---- ENTRIES SHOWN

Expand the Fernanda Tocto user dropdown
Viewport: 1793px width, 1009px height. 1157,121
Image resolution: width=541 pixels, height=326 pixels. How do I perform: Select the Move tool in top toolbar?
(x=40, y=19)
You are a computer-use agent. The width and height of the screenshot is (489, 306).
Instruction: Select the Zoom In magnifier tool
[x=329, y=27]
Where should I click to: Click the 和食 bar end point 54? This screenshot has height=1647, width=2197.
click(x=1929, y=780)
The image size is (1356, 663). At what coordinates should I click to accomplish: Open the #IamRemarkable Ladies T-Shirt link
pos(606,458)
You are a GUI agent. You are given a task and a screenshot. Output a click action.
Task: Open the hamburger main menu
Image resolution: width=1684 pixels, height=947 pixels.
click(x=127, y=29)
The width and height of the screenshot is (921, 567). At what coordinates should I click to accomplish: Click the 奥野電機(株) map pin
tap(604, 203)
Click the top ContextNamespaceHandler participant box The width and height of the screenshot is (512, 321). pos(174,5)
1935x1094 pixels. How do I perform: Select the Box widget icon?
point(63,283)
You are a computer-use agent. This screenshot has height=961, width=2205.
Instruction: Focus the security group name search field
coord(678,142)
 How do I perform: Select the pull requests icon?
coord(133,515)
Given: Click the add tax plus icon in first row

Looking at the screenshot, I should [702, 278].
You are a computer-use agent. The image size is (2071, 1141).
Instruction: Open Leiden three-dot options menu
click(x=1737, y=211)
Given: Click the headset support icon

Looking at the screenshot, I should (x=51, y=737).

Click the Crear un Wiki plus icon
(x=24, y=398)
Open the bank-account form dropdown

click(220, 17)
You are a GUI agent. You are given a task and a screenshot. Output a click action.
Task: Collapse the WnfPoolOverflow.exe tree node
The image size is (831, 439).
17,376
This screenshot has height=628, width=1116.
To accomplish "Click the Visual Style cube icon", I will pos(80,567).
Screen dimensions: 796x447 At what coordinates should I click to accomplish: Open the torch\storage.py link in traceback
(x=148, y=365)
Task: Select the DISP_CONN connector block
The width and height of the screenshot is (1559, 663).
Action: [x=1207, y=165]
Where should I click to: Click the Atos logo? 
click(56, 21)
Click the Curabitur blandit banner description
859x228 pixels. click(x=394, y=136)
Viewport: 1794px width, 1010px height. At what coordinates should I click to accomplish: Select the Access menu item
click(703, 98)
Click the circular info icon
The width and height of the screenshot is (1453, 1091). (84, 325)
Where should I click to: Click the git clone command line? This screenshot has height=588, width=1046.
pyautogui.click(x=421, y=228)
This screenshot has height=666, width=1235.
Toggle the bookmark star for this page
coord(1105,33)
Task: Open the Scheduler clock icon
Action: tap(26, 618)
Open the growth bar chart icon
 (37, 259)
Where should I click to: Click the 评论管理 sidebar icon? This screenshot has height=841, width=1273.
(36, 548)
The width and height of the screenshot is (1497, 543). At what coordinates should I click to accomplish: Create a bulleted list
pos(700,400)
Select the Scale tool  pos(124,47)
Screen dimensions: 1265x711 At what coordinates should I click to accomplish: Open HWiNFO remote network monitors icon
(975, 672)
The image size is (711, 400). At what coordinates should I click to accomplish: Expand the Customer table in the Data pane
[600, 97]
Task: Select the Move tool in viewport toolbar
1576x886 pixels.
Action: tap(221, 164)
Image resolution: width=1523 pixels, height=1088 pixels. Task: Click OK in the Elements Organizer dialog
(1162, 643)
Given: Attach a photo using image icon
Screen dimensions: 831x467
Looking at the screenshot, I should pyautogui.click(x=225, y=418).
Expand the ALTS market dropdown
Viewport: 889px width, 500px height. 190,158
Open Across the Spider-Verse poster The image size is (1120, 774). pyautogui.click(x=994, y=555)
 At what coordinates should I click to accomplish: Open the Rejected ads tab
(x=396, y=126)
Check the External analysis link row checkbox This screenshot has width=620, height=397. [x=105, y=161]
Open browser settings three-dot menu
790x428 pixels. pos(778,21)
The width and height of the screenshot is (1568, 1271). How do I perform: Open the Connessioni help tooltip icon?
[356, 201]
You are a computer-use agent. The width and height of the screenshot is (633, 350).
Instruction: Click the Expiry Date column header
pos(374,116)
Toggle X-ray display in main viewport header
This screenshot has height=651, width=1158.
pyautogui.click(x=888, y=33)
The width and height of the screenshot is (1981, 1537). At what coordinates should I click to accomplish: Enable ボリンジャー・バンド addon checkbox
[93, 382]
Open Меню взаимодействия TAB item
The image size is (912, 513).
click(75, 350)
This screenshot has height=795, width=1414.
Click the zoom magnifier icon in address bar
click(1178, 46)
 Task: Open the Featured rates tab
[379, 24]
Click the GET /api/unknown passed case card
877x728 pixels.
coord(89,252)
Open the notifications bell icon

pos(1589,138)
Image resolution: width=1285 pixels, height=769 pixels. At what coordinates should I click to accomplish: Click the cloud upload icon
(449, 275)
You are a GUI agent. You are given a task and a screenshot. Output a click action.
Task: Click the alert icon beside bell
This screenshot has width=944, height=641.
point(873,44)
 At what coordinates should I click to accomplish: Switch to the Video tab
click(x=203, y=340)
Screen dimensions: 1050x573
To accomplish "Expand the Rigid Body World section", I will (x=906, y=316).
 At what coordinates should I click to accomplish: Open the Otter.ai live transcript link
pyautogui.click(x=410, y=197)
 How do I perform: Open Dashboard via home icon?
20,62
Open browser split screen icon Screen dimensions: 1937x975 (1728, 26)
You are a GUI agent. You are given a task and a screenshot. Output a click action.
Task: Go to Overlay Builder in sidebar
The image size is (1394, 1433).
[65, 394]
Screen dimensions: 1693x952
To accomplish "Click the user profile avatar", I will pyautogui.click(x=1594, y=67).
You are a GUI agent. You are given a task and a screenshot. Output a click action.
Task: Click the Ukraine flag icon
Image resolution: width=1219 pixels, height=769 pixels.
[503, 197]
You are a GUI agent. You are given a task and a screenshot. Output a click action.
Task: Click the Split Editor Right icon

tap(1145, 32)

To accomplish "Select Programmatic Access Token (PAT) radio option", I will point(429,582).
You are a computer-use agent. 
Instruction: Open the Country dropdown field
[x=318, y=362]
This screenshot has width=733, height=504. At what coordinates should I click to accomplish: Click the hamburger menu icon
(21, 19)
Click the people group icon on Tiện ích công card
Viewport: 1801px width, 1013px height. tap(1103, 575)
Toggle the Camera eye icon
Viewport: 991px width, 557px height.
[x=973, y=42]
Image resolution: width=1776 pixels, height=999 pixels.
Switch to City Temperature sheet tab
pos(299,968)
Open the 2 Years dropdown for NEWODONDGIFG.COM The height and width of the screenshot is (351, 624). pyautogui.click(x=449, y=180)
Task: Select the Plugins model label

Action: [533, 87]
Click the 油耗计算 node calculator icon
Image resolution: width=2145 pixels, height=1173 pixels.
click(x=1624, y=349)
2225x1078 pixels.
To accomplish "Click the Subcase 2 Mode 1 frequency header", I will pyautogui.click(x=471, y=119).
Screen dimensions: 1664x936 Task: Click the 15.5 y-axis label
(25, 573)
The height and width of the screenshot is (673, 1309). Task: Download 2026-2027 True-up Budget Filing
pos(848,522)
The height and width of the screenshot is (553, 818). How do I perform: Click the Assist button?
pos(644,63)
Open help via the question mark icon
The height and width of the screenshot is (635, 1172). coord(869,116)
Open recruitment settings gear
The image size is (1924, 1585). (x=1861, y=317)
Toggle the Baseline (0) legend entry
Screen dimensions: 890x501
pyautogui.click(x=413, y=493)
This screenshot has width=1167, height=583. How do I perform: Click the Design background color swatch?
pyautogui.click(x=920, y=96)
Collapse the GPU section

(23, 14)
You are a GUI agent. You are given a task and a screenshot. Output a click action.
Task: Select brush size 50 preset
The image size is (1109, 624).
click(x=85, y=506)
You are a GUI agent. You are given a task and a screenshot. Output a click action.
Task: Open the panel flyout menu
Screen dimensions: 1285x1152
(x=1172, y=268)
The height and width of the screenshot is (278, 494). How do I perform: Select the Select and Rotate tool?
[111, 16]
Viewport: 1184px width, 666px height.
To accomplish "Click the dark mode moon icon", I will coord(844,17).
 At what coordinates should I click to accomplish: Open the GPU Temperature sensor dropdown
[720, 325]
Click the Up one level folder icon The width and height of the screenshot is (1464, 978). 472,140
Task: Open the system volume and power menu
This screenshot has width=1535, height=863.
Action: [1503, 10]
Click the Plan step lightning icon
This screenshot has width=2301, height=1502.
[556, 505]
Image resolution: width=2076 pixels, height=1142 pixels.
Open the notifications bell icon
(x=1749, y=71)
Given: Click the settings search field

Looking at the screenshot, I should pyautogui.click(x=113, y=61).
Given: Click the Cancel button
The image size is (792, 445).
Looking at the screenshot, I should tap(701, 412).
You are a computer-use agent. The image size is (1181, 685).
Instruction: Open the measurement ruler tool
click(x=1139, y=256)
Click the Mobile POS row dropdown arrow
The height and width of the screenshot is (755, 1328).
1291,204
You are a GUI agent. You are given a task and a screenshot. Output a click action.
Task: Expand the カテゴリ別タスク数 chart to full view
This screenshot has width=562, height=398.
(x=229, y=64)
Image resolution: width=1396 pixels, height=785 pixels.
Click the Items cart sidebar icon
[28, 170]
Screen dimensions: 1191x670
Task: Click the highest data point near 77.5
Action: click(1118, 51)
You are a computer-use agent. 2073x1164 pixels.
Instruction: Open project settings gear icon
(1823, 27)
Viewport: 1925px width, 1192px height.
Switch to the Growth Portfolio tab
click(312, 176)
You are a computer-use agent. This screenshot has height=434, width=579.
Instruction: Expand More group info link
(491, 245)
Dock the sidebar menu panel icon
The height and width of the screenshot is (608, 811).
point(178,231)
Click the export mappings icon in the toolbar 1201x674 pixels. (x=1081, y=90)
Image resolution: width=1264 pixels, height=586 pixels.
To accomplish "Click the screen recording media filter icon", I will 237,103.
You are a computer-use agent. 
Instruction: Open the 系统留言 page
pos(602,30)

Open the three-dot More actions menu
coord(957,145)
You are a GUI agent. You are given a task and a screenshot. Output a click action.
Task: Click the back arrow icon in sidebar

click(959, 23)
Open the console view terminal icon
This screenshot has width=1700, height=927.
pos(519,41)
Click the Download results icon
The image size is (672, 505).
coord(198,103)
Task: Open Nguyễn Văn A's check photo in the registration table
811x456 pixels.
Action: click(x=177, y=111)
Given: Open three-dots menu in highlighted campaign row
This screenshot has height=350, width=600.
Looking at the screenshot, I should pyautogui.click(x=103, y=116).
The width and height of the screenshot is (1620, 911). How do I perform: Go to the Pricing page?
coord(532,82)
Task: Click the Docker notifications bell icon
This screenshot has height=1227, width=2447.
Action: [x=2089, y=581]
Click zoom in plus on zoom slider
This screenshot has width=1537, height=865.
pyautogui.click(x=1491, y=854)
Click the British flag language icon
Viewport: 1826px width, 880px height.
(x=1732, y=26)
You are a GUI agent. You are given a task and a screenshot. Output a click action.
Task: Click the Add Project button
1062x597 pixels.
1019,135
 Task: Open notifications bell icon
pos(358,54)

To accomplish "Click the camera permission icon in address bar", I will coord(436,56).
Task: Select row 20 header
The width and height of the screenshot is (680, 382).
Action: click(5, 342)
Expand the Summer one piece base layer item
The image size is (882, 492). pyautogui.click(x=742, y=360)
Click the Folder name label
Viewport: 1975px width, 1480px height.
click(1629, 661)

--------

Please return all lines above in which the string "computer" is found.

You are a computer-use agent. The width and height of the screenshot is (489, 306).
You are a computer-use agent. This screenshot has height=961, width=2205.
You are a computer-use agent. The image size is (2071, 1141).
You are a computer-use agent. The width and height of the screenshot is (633, 350).
You are a computer-use agent. 
You are a computer-use agent. The image size is (1181, 685).
You are a computer-use agent. 2073x1164 pixels.
You are a computer-use agent. This screenshot has height=434, width=579.
You are a computer-use agent. 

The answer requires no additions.